Final answer:
The theoretical yield of O2 from the decomposition of 10 g of KClO3 is 3.92 g, and the actual yield collected was 3.41 g. The percent yield is calculated as 87%.
Step-by-step explanation:
In a small-scale experiment, 10 g of KClO₃ was decomposed to collect 3.41 g of O₂ gas.
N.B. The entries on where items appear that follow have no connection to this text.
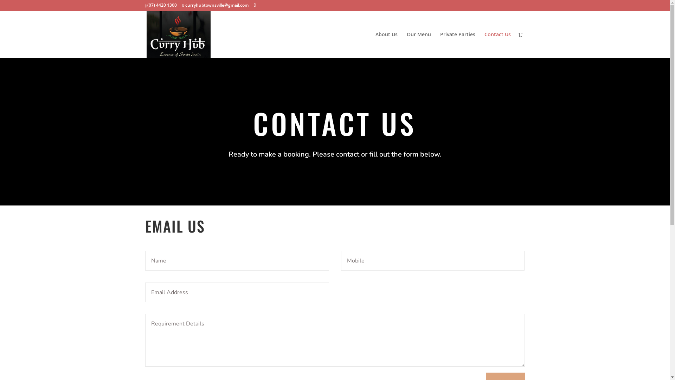  I want to click on 'Only numbers allowed.Minimum length: 10 characters. ', so click(433, 260).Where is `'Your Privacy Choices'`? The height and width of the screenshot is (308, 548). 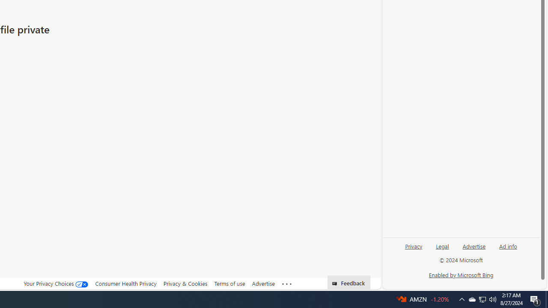 'Your Privacy Choices' is located at coordinates (56, 283).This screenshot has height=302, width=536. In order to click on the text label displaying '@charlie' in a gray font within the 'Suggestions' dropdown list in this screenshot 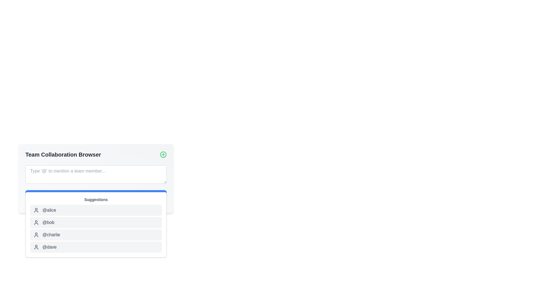, I will do `click(51, 235)`.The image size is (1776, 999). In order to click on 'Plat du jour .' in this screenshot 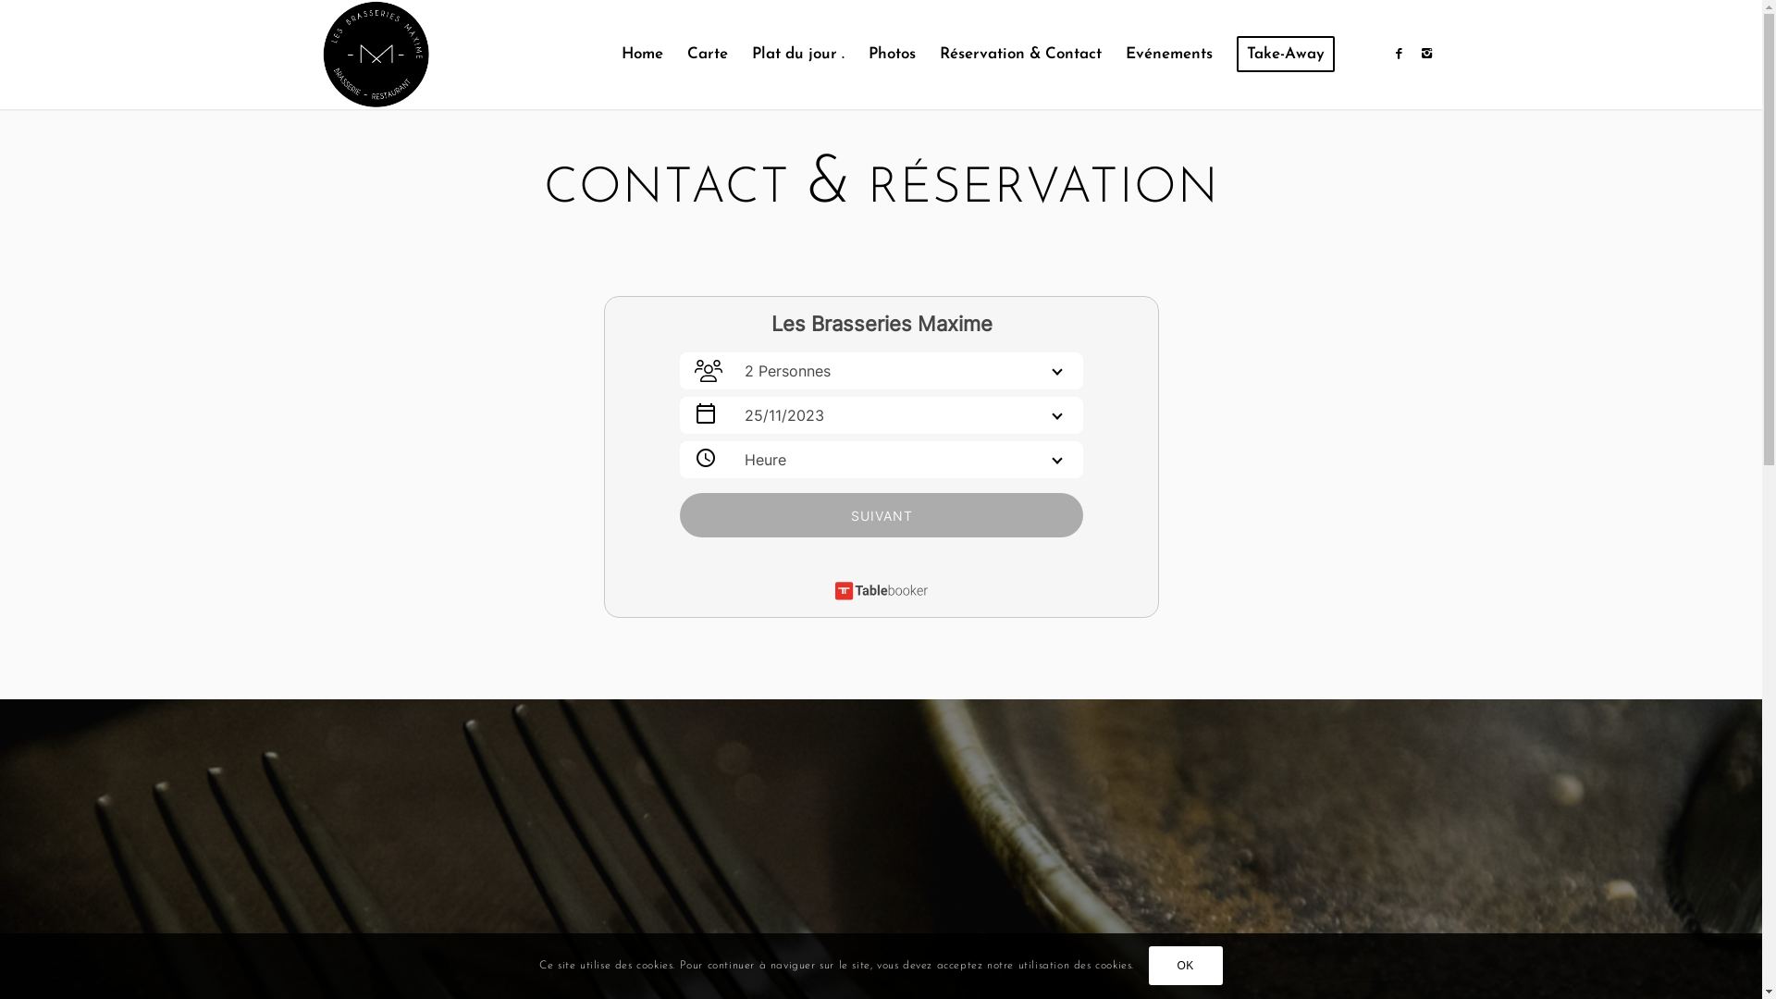, I will do `click(798, 53)`.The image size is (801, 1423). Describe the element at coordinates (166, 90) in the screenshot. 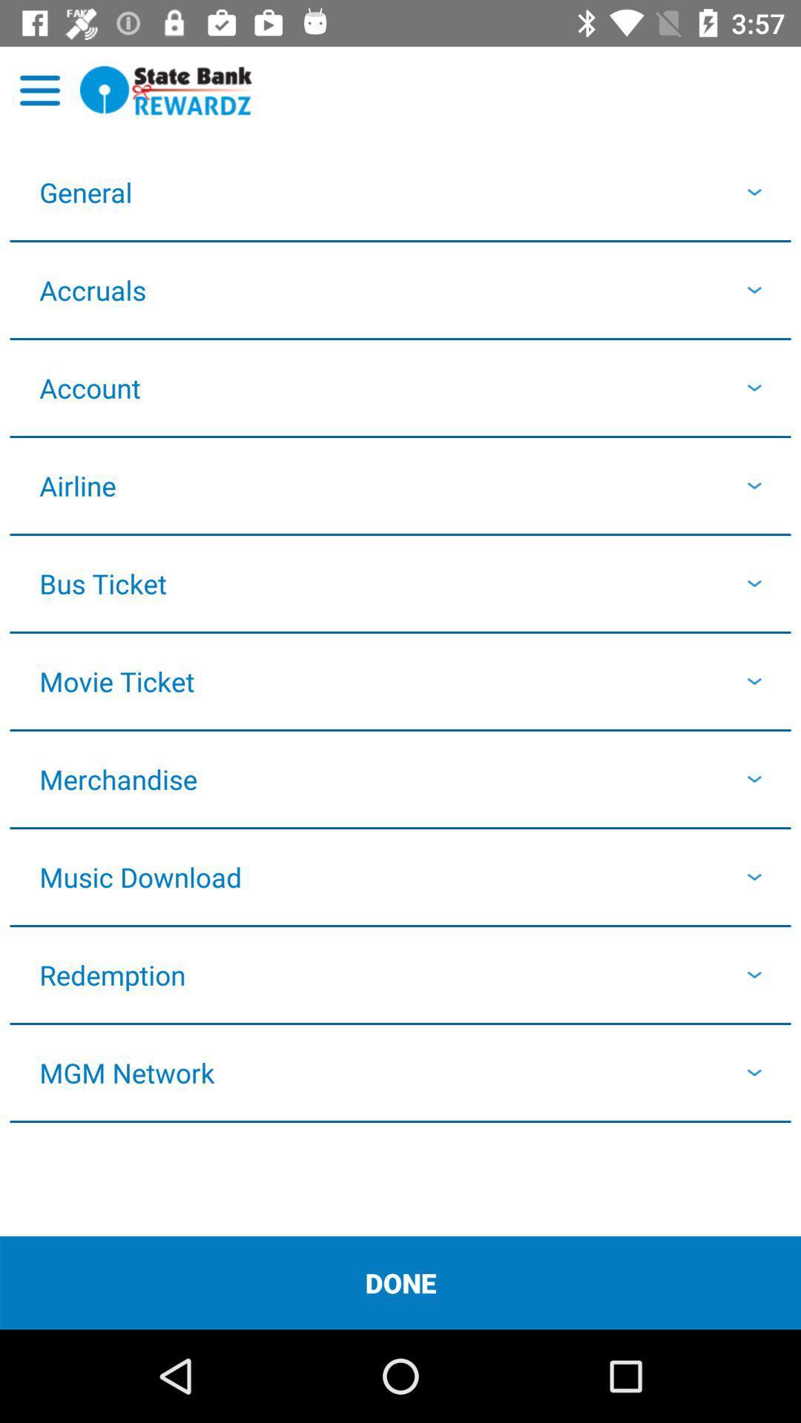

I see `go home` at that location.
To calculate the theoretical yield of O₂, stoichiometry must be applied:
- First, determine the moles of KClO₃ using its molar mass (1 mol KClO₃ = 122.55 g/mol).
- Next, use the balanced chemical equation to find the mol ratio of KClO₃ to O₂: 2KClO₃ (s) → 2KCl (s) + 3O₂ (g).
- Finally, convert the moles of O₂ to grams using the molar mass of O₂ (1 mol O₂ = 32.00 g/mol)
For 10 g of KClO₃, the theoretical yield of O₂ can be calculated as follows:
- 10 g KClO₃ ÷ 122.55 g/mol = 0.0816 mol KClO₃
- According to the balanced equation, 3 mol of O₂ are produced for every 2 moles of KClO₃, leading to 0.0816 mol KClO₃ x (3 mol O₂ / 2 mol KClO₃) = 0.1224 mol O₂
- 0.1224 mol O₂ x 32.00 g/mol = 3.92 g O₂
The theoretical yield of O₂ is 3.92 g. The actual yield given is 3.41 g. The percent yield can be calculated by dividing the actual yield by the theoretical yield and multiplying by 100:
Percent yield = (3.41 g / 3.92 g) x 100 = 87%.
Therefore, the theoretical yield is 3.92 g, the actual yield is 3.41 g, and the percent yield is 87%.